• Challenge 1:
Using the KDOG radio text below, decide whether each statement agrees with it. Answer yes or no for each, and quote the text's deciding words.
(a) KDOG is licensed to North Mankato, Minnesota.
(b) The station rebranded as "96.7 The Spot" in August 2002.
(c) KEEZ flipped to Adult Contemporary on November 1, 2018.
• Challenge 2:
Answer these questions from the KDOG radio text below:
(a) Who worked Morning Drive on the original staff?
(b) Which sister station simulcast KDOG from April 2006 to July 2008?
(c) On what date did KDOG return to CHR as "Hot 96.7"?

• Text provided:
KDOG (96.7 FM, "Hot 96.7") is a radio station serving Mankato, Minnesota. The station airs a Top 40 (CHR) format. They are licensed to North Mankato, Minnesota and serves the Mankato area and the Minnesota River Valley. KDOG is owned by Linder Radio Group.

History
The station went on the air in 1984 with a Top 40 (CHR) format as "96.7 K-Dog", although some of the original staff recall the launch date as April 1st 1985.  Original staff was as follows: Rick Williams (Morning Drive), Brian Garvin (Midday Drive), John McCormick (Afternoon Drive), Dr. Bob (Evening Drive), Randy Paul (Overnights).  At the time, KDOG competed with KEEZ "Z99". Over the years, the station has tweaked its on-air presentation slightly, going so far as to rebrand itself as "96.7 The Spot" in May 1999, with a modern AC orientation and the syndicated Bob and Sheri morning show. The station dropped the "Spot" moniker and transitioned to a broader hot adult contemporary format in August 2002, and flipped to adult hits in 2006. From April 2006 to July 2008, KDOG simulcasted on sister station KNSG in Springfield, Minnesota, which serves Redwood Falls and Marshall. On September 4, 2009, KDOG returned to its CHR roots as "Hot 96.7". On November 1, 2018, KEEZ flipped to Adult Contemporary, leaving KDOG as the only CHR radio station in the Mankato area.

• Information provided:
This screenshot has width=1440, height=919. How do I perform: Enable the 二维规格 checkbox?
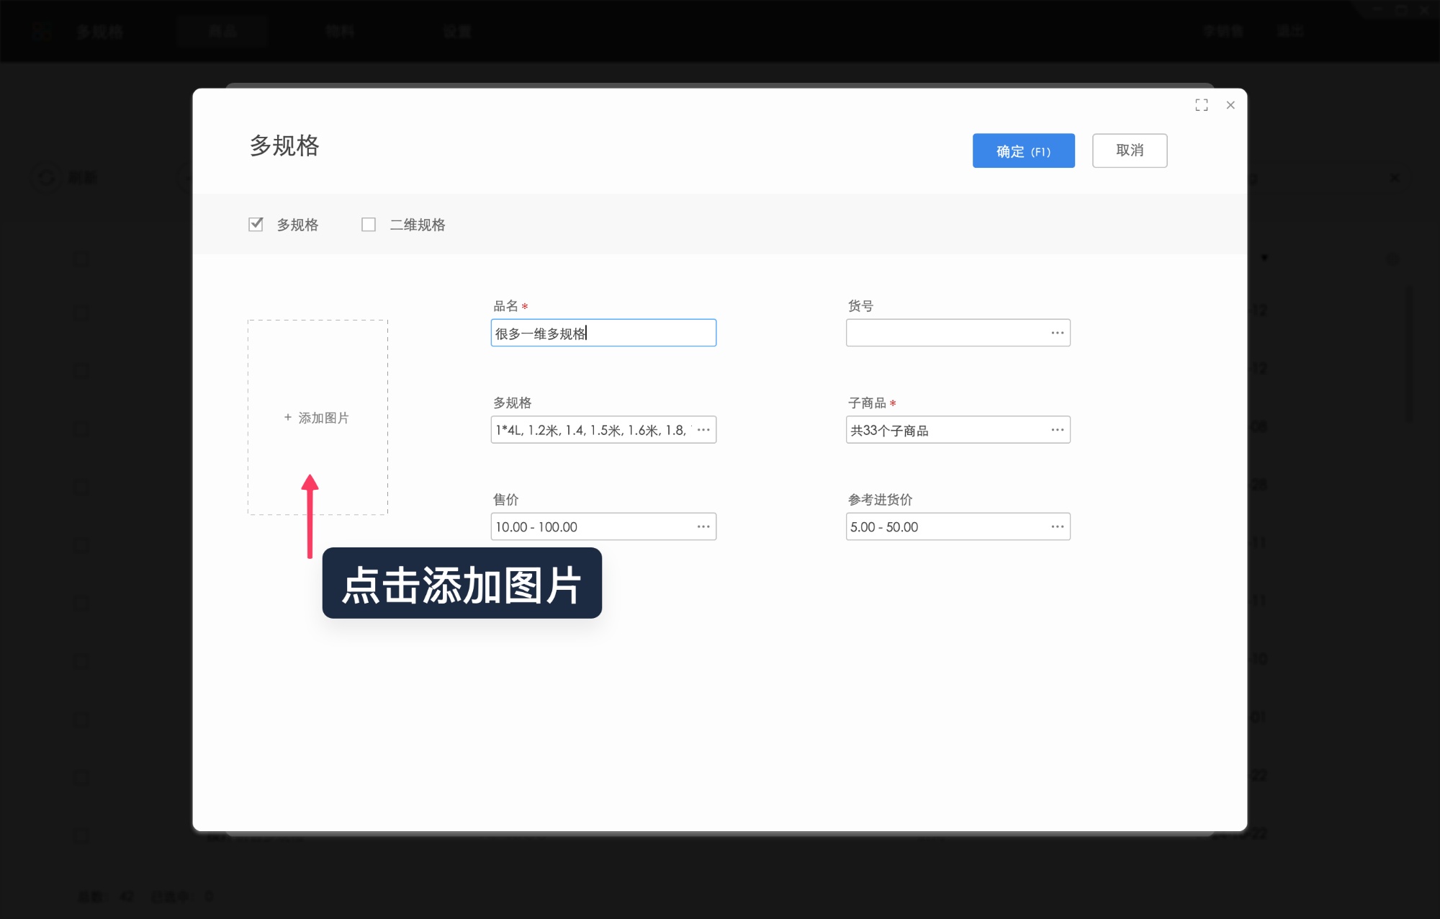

• Output 1:
(a) Yes: "They are licensed to North Mankato, Minnesota"
(b) No: "rebrand itself as "96.7 The Spot" in May 1999"
(c) Yes: "On November 1, 2018, KEEZ flipped to Adult Contemporary"

• Output 2:
(a) Rick Williams
(b) KNSG in Springfield, Minnesota
(c) September 4, 2009